● Brief a
Find every line in the records that contains the word "Bébé" and copy each of those lines.

● Excerpt
These provisions read as follows:
Article 1 of Protocol No. 1
“Every natural or legal person is entitled to the peaceful enjoyment of his possessions. No one shall be deprived of his possessions except in the public interest and subject to the conditions provided for by law and by the general principles of international law.
The preceding provisions shall not, however, in any way impair the right of a State to enforce such laws as it deems necessary to control the use of property in accordance with the general interest or to secure the payment of taxes or other contributions or penalties.”
Article 14
“The enjoyment of the rights and freedoms set forth in [the] Convention shall be secured without discrimination on any ground such as sex, race, colour , language, religion, political or other opinion, national or social origin, association with a national minority, property, birth or other status.”
12. The applicant submitted that section 2(2) of the Ališić Implementation Act (see paragraph 8 above), excluding all savings which had been transferred to privatisation accounts administered by the relevant authorities in Bosnia and Herzegovina from the repayment scheme, was not in line with the Convention as interpreted by the Court in Ališić and Others v. Bosnia and Herzegovina, Croatia, Serbia, Slovenia and the former Yugoslav Republic of Macedonia ([GC], no. 60642/08, ECHR 2014).
13. According to the Court ’ s settled case-law, it is a fundamental feature of the machinery of protection established by the Convention that it is subsidiary to the national systems safeguarding human rights. This Court is concerned with supervision of the implementation by Contracting States of their obligations under the Convention. It should not take on the role of Contracting States, whose responsibility it is to ensure that the fundamental rights and freedoms enshrined therein are respected and protected on a domestic level. The rule of exhaustion of domestic remedies is based on the assumption – reflected in Article 13 of the Convention, with which it has close affinity – that there is an effective remedy available in respect of the alleged breach. The rule is therefore an indispensable part of the functioning of this system of protection (see Vučković and Others v. Serbia (preliminary objection) [GC], nos. 17153/11 and 29 others , § 69, 25 March 2014) .

● Provided records

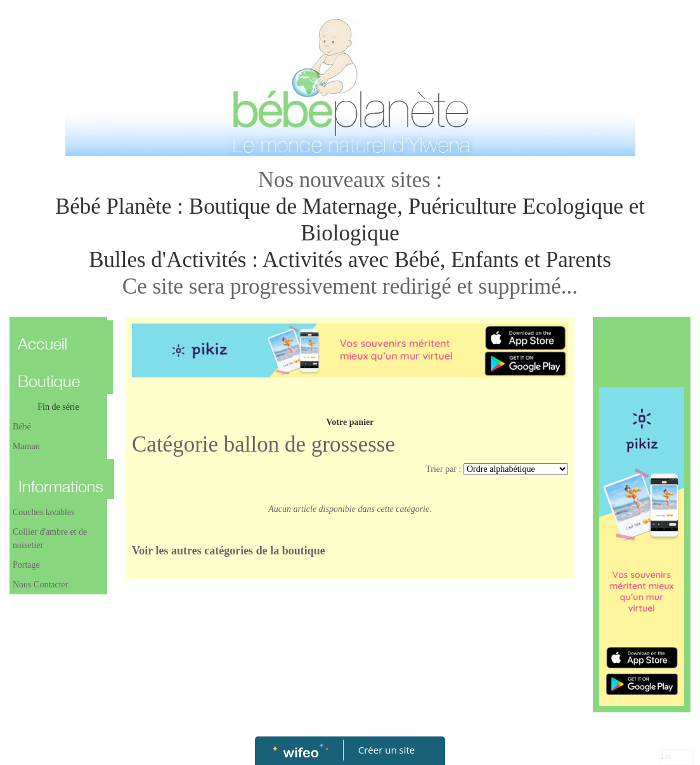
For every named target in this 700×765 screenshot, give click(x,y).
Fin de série (58, 407)
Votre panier (349, 422)
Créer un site (386, 750)
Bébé (22, 426)
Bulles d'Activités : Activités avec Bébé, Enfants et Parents (350, 259)
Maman (26, 446)
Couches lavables (44, 512)
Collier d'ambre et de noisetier (49, 539)
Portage (26, 565)
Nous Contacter (40, 584)
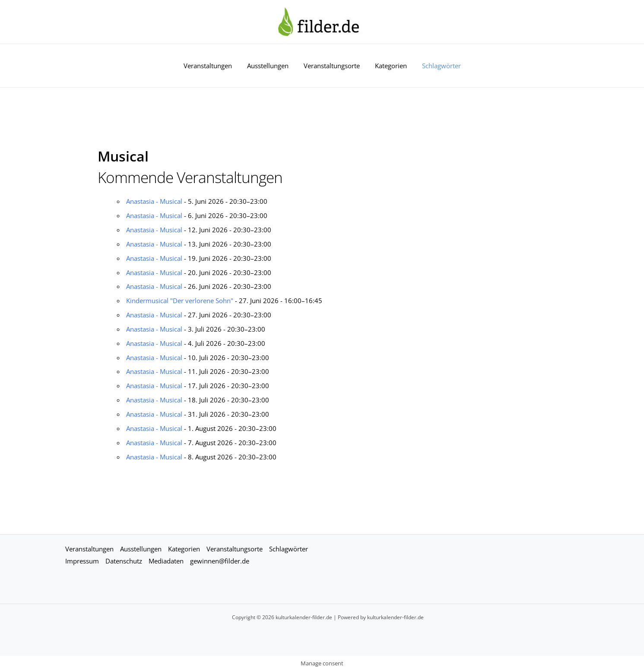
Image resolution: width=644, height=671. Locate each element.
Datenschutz (124, 561)
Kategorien (389, 66)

● Brief b
Decide whether each statement below agrees with the excerpt. Answer yes or no for each and quote the words of the excerpt that settle it.
(i) Article 14 names language as one of the grounds on which discrimination is barred.
(ii) The Court should take on the role of Contracting States.
(iii) The applicant's submission concerns section 2(2) of the Ališić Implementation Act.

● Exercise solution a
Bébé (22, 426)
Bulles d'Activités : Activités avec Bébé, Enfants et Parents (350, 259)

● Exercise solution b
(i) Yes: "language, religion, political or other opinion"
(ii) No: "It should not take on the role of Contracting States"
(iii) Yes: "The applicant submitted that section 2(2) of the Ališić Implementation Act"